**Work instruction**
Find and copy each line of the data that includes "computer".

**Supplied data**

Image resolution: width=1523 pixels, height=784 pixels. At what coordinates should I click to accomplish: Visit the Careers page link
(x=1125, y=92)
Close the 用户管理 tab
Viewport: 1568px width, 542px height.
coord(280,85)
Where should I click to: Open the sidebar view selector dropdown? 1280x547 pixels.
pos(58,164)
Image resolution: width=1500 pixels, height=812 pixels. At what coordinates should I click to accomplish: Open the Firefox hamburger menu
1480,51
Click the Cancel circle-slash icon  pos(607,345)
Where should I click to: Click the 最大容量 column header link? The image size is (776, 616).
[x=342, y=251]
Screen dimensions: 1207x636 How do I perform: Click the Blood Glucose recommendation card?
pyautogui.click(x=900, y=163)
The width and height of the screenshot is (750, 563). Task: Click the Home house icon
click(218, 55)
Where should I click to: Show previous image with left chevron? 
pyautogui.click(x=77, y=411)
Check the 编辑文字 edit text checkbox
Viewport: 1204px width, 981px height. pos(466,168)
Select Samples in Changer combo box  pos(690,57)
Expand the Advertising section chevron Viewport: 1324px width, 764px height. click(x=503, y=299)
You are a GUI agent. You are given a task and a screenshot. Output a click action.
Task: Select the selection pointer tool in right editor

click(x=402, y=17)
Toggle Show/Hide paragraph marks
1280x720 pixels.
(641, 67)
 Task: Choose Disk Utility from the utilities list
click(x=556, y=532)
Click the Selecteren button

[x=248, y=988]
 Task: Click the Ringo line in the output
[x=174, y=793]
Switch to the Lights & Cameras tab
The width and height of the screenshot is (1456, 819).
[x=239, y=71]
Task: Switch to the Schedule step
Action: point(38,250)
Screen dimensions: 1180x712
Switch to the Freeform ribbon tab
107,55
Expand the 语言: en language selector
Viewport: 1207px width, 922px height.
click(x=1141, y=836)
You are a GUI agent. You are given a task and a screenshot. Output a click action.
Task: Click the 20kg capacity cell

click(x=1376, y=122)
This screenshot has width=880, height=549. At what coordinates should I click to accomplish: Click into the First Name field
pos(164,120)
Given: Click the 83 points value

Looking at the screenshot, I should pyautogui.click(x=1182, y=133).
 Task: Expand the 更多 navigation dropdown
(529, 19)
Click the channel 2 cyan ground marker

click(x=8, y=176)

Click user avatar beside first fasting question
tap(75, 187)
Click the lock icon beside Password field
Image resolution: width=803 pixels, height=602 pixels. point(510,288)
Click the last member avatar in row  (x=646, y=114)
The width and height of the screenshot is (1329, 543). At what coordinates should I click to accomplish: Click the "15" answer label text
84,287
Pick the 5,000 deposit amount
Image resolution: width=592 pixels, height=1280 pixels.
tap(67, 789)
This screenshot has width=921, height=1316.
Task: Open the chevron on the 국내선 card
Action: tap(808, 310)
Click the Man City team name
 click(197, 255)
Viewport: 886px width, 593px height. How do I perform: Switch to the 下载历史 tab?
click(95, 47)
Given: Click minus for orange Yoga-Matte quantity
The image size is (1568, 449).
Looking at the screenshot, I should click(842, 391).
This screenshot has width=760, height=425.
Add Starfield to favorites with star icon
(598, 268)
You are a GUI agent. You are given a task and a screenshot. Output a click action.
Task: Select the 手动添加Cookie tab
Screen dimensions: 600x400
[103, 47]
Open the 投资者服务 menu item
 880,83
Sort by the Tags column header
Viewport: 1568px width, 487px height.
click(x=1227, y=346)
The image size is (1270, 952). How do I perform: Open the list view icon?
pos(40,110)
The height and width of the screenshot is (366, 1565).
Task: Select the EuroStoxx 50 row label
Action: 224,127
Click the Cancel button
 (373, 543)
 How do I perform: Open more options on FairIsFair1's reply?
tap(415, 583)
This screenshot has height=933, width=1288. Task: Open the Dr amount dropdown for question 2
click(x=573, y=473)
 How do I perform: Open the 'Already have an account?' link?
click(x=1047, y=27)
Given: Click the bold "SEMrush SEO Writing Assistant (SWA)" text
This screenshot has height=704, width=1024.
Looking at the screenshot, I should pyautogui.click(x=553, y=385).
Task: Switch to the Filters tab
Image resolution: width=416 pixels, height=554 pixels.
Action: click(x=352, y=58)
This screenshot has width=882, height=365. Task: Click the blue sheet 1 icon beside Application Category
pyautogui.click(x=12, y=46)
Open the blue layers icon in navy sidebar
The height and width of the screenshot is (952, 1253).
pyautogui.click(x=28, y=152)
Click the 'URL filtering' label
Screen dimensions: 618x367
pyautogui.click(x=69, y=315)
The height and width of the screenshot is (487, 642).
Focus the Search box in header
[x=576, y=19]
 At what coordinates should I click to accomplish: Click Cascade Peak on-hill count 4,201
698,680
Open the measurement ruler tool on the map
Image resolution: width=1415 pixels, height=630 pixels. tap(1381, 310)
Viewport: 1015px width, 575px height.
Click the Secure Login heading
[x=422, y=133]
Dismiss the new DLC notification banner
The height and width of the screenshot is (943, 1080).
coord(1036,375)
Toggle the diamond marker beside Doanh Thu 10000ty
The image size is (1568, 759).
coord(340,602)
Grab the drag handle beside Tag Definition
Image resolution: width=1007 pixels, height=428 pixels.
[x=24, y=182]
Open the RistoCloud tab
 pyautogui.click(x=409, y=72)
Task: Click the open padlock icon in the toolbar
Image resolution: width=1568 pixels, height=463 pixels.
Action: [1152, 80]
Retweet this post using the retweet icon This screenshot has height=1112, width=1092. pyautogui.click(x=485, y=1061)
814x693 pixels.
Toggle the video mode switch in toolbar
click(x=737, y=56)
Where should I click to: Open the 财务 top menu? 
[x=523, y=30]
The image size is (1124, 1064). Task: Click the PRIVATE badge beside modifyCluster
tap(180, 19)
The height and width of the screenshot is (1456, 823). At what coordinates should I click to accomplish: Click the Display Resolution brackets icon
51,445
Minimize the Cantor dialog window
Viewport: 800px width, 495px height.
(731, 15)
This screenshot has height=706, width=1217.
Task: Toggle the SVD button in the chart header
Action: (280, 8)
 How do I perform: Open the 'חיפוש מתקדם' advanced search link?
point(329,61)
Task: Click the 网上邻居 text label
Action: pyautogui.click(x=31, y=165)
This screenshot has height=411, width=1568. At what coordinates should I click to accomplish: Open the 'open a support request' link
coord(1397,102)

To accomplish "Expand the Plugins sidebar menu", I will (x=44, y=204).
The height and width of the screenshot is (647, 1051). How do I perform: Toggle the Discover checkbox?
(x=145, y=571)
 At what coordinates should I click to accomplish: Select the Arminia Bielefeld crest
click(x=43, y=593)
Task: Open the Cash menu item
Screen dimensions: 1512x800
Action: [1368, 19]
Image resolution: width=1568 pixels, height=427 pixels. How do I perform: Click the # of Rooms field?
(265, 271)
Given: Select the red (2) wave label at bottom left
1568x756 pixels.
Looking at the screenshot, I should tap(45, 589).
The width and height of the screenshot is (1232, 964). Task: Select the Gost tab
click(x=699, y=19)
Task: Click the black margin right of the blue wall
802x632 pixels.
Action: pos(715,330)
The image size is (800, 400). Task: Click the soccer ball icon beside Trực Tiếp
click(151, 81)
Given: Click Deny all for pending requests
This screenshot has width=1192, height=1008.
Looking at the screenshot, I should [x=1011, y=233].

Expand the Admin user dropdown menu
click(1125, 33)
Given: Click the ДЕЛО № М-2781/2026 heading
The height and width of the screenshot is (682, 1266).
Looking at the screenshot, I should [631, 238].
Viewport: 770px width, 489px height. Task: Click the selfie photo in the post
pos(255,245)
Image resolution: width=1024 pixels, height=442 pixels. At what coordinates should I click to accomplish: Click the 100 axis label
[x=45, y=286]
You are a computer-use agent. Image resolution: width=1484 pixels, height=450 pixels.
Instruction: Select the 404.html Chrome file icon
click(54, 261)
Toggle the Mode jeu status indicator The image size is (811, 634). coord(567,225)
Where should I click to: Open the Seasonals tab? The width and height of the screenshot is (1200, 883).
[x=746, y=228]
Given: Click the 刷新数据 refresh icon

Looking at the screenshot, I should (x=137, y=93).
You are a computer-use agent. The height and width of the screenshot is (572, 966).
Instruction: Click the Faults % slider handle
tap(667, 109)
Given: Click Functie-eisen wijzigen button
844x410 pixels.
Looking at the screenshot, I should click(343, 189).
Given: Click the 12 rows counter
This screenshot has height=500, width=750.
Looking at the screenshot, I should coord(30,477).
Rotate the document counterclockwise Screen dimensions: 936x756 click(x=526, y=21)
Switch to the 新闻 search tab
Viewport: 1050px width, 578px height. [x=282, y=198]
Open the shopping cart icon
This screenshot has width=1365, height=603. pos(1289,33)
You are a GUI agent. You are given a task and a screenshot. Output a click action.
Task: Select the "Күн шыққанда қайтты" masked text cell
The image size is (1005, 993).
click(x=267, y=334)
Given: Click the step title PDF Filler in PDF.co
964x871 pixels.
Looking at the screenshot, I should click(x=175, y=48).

**Task response**
You are a computer-use agent. Image resolution: width=1484 pixels, height=450 pixels.
You are a computer-use agent. The height and width of the screenshot is (572, 966).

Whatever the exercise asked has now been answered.